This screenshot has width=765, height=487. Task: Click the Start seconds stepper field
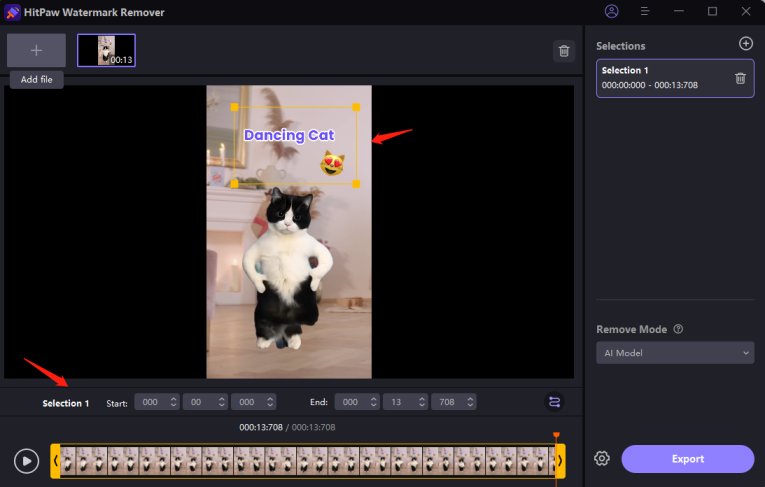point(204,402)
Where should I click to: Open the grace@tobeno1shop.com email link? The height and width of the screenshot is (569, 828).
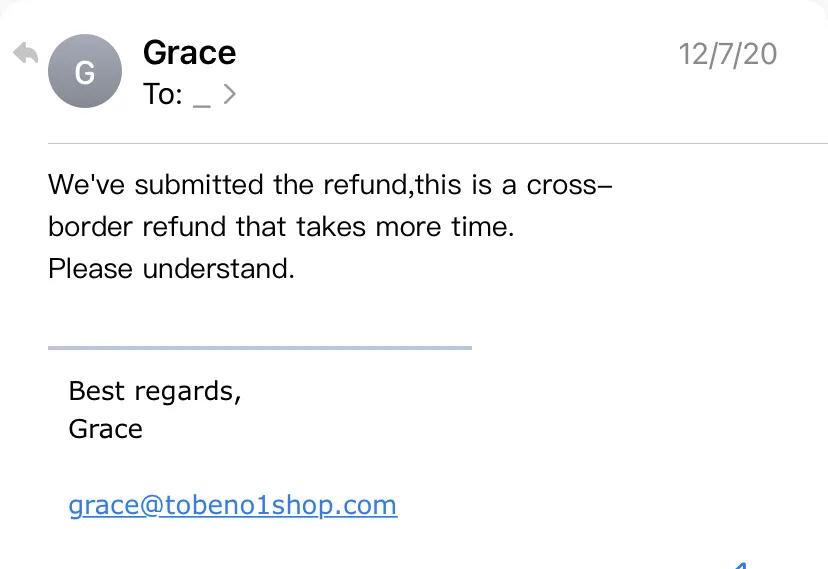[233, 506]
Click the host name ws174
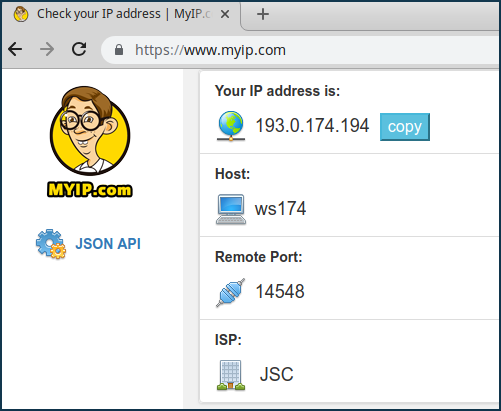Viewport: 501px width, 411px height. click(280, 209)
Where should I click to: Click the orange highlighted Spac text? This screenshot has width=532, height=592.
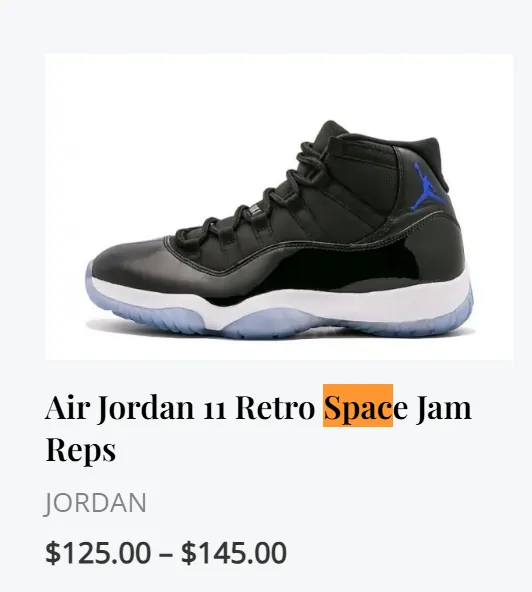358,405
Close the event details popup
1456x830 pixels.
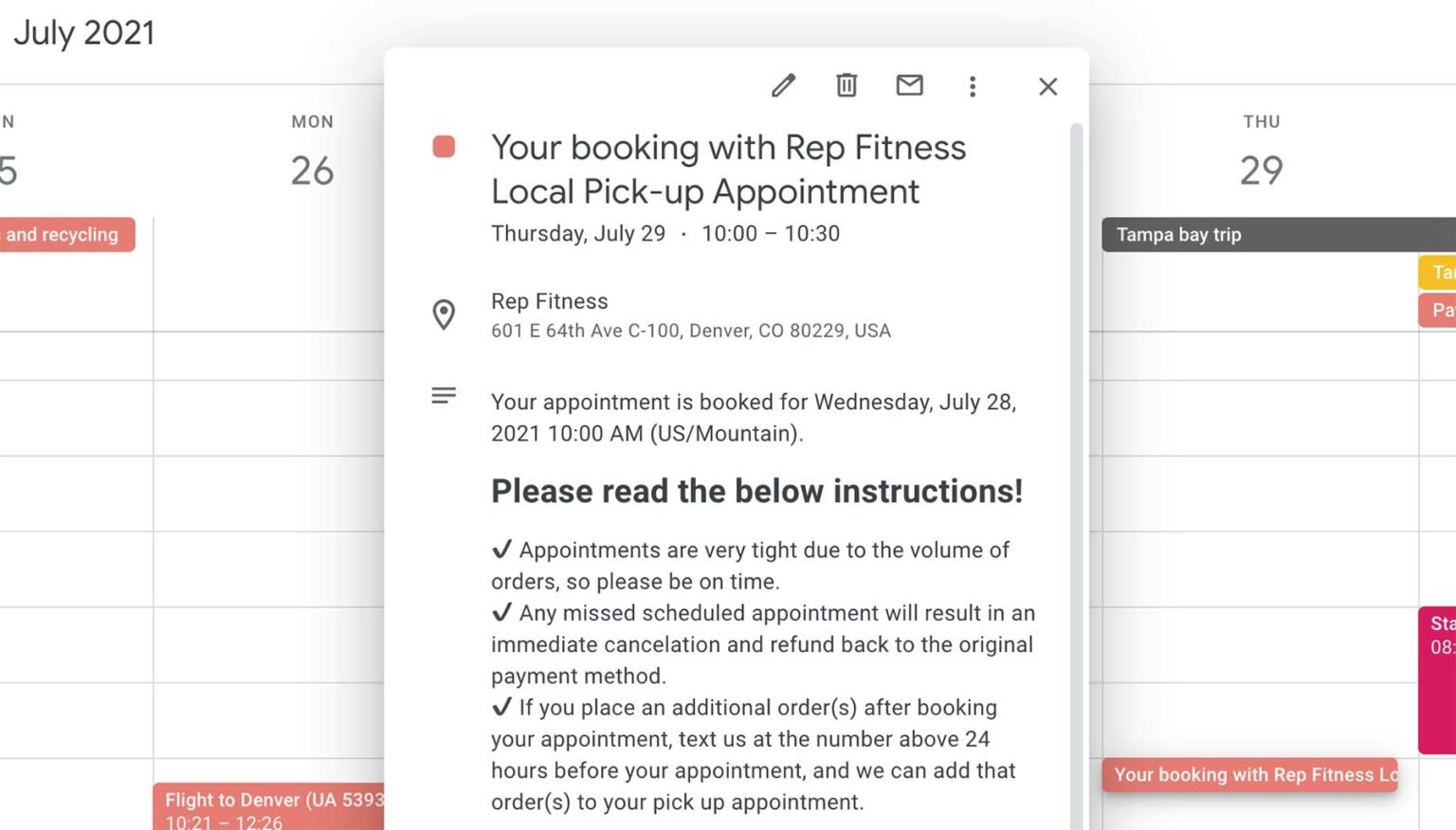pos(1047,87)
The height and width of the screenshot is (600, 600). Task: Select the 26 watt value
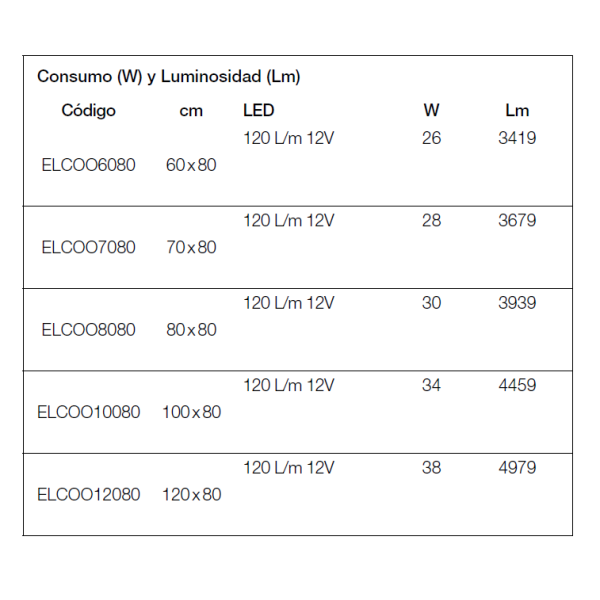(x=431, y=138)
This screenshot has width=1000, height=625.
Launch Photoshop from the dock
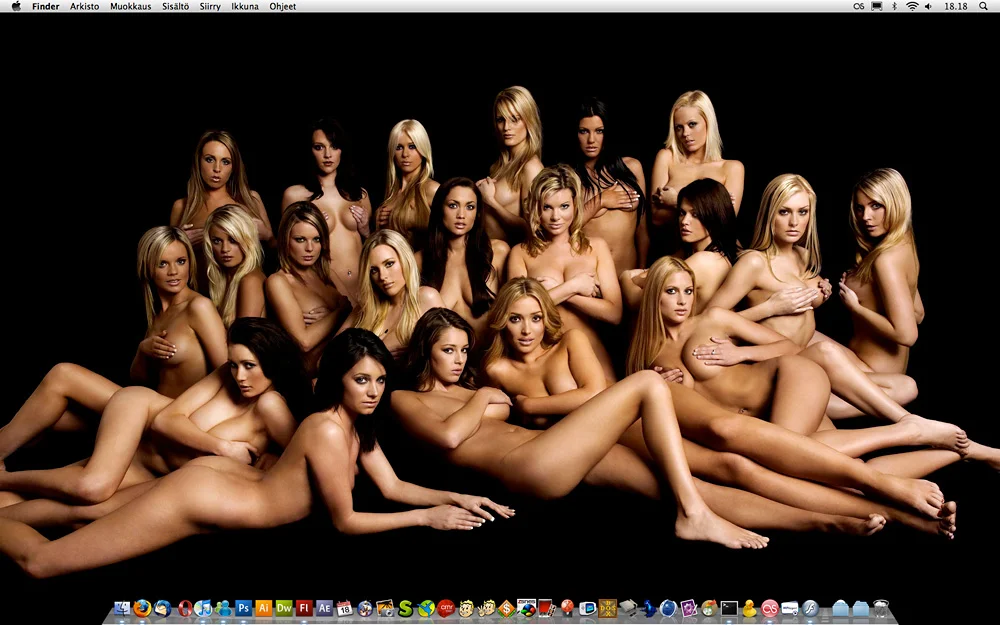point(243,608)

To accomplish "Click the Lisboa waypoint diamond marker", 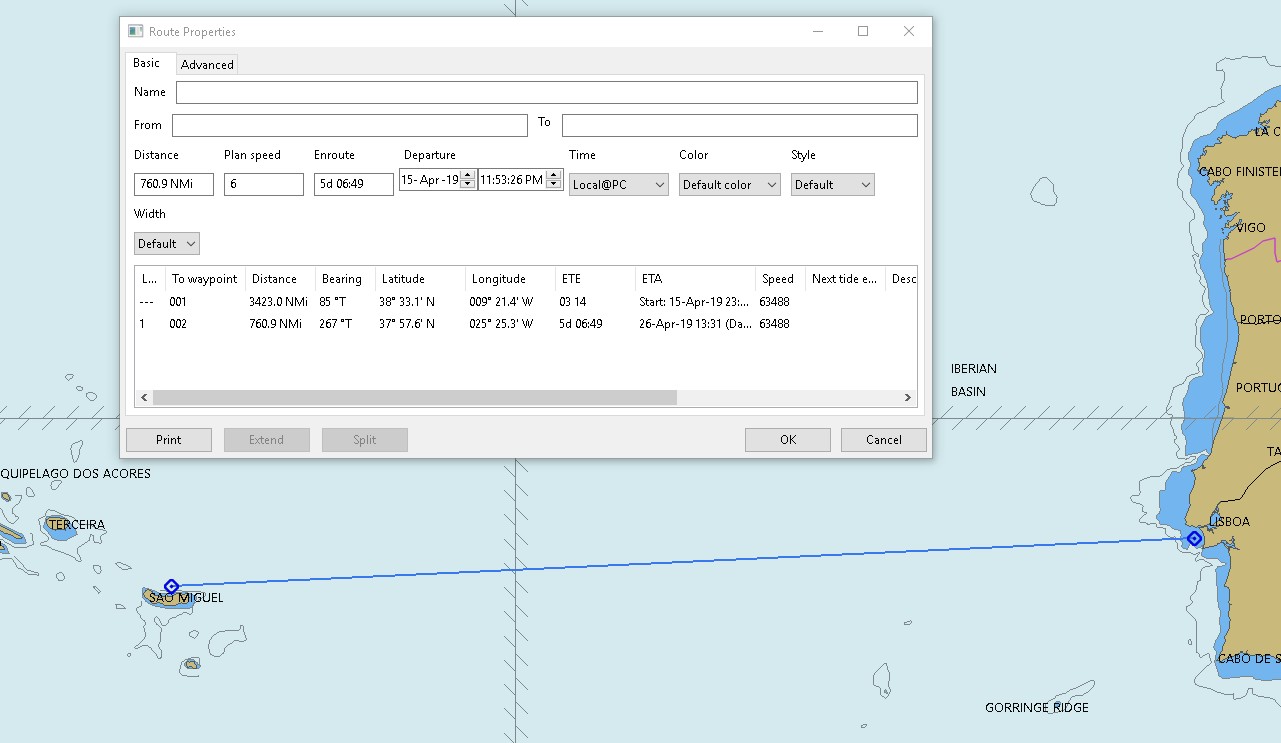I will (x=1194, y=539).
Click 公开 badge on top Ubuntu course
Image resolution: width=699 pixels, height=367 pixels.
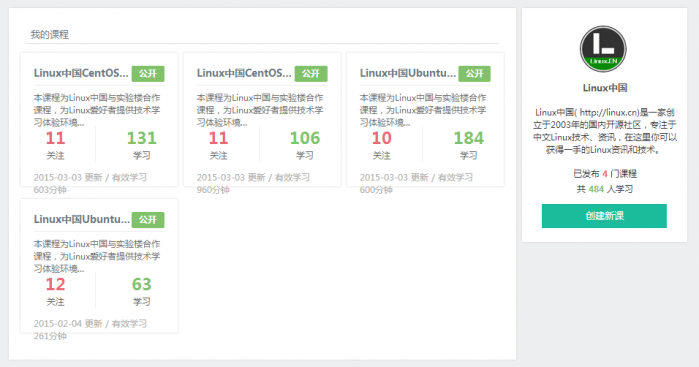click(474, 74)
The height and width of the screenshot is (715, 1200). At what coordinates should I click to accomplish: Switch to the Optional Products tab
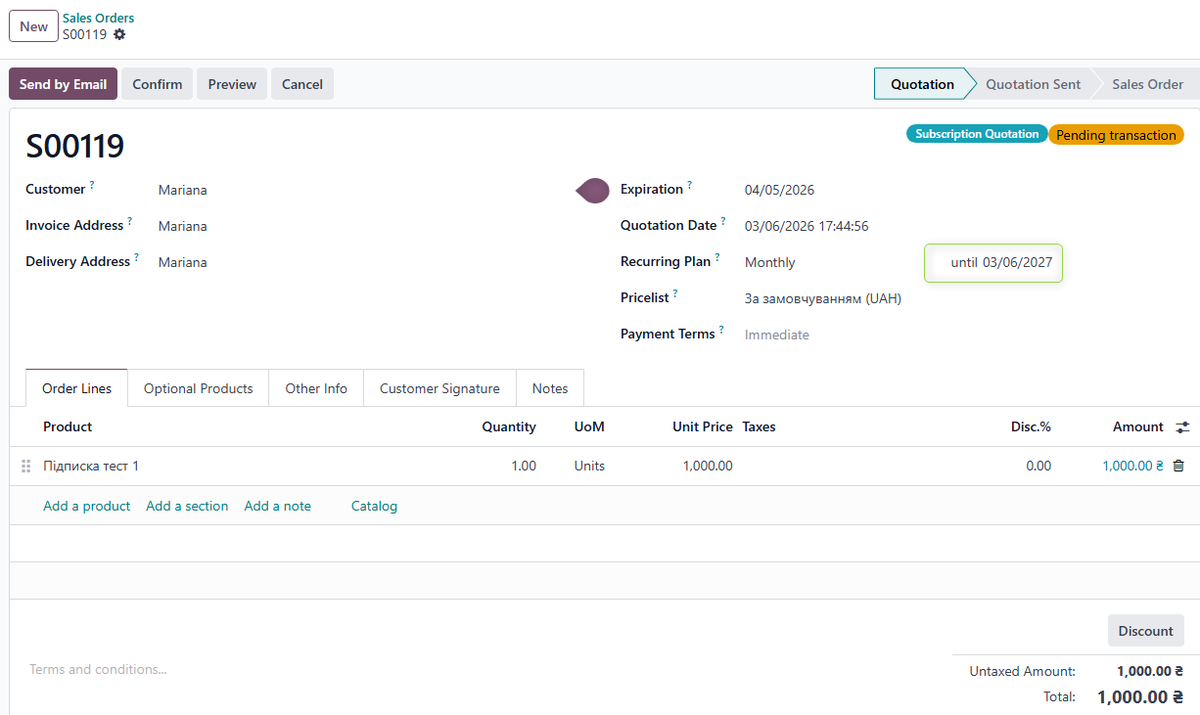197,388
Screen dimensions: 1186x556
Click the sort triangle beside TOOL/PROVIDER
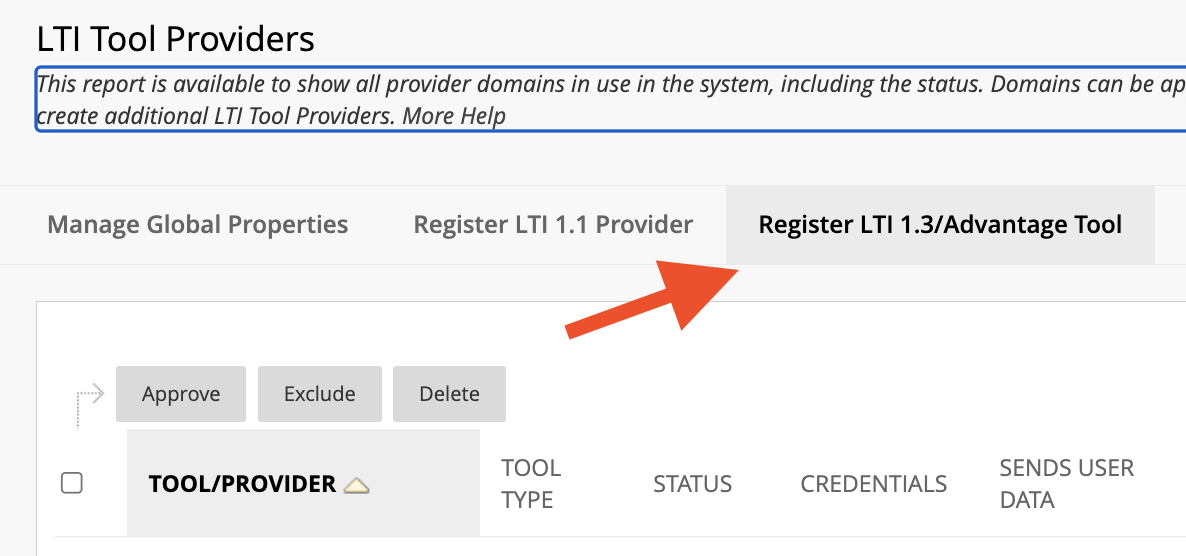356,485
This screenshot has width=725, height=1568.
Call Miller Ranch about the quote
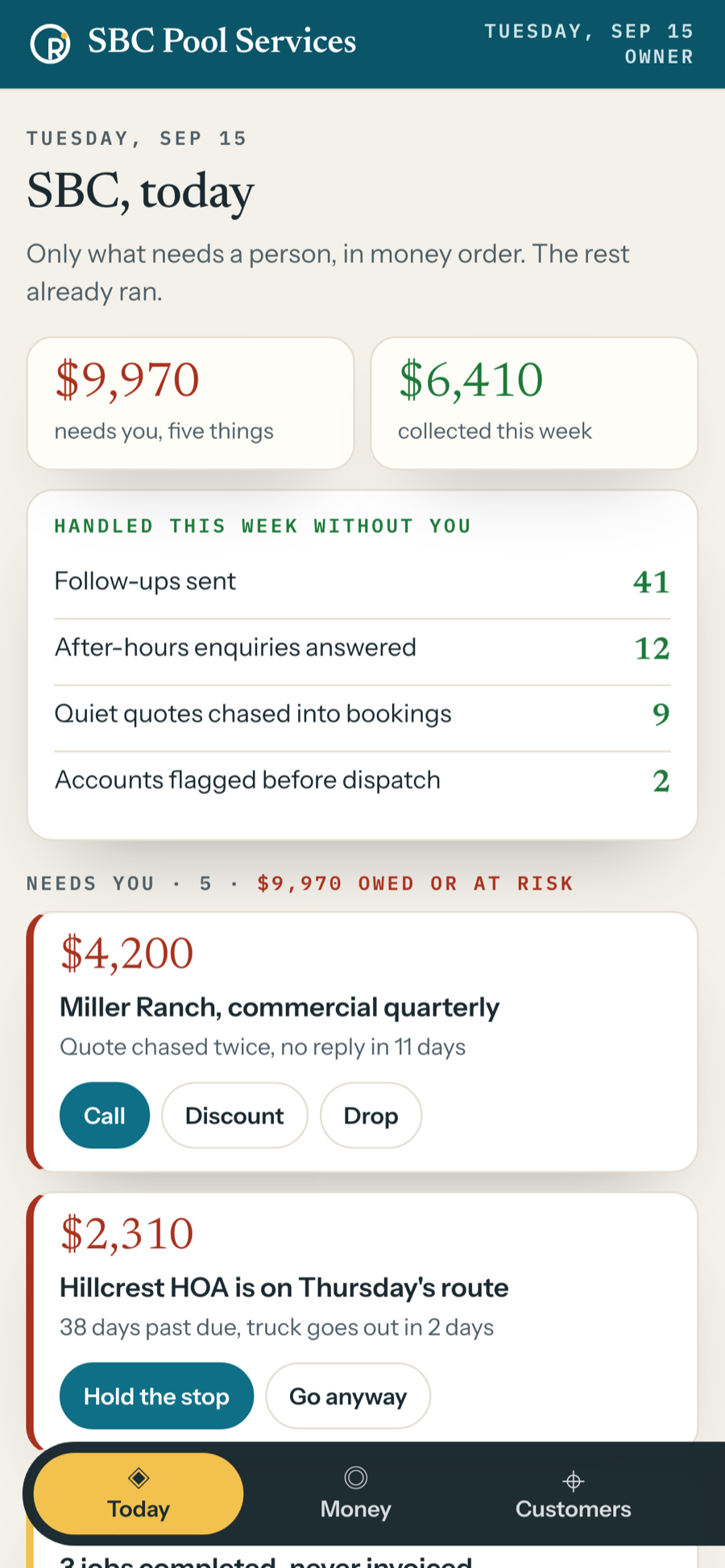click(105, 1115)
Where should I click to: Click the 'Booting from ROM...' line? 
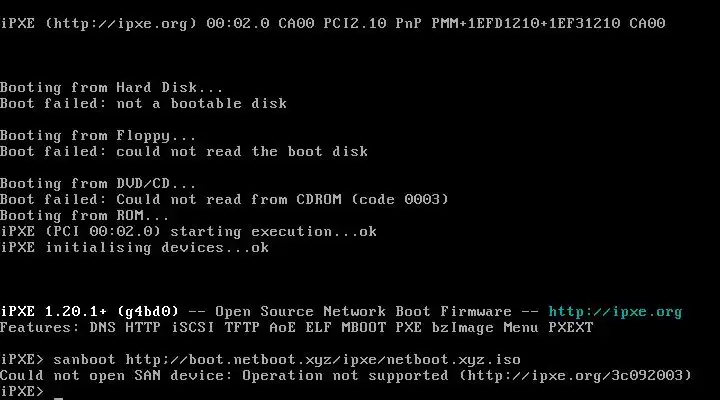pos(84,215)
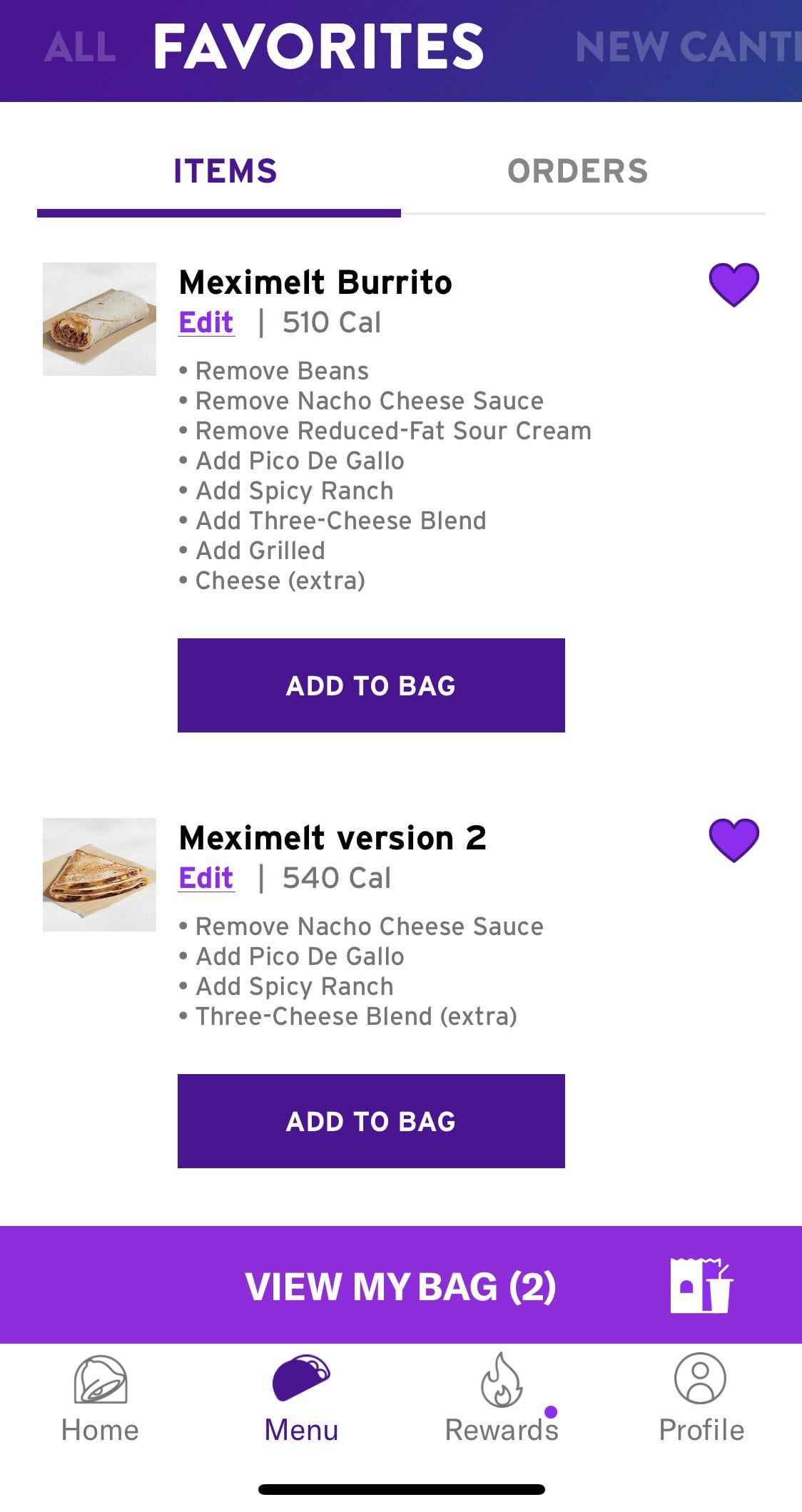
----
§ **About this exercise**: Beginning with the line that contains "The height and width of the screenshot is (715, 1200)." and ending with the final line of the entries, every line must be copied exactly; the pictures must not.

§ **Response box**:
The height and width of the screenshot is (715, 1200). At what coordinates should I click to accomplish: Switch to the Optional Products tab
197,388
Screen dimensions: 1186x556
Click the sort triangle beside TOOL/PROVIDER
356,485
This screenshot has width=725, height=1568.
Call Miller Ranch about the quote
click(105, 1115)
Where should I click to: Click the 'Booting from ROM...' line? 
pos(84,215)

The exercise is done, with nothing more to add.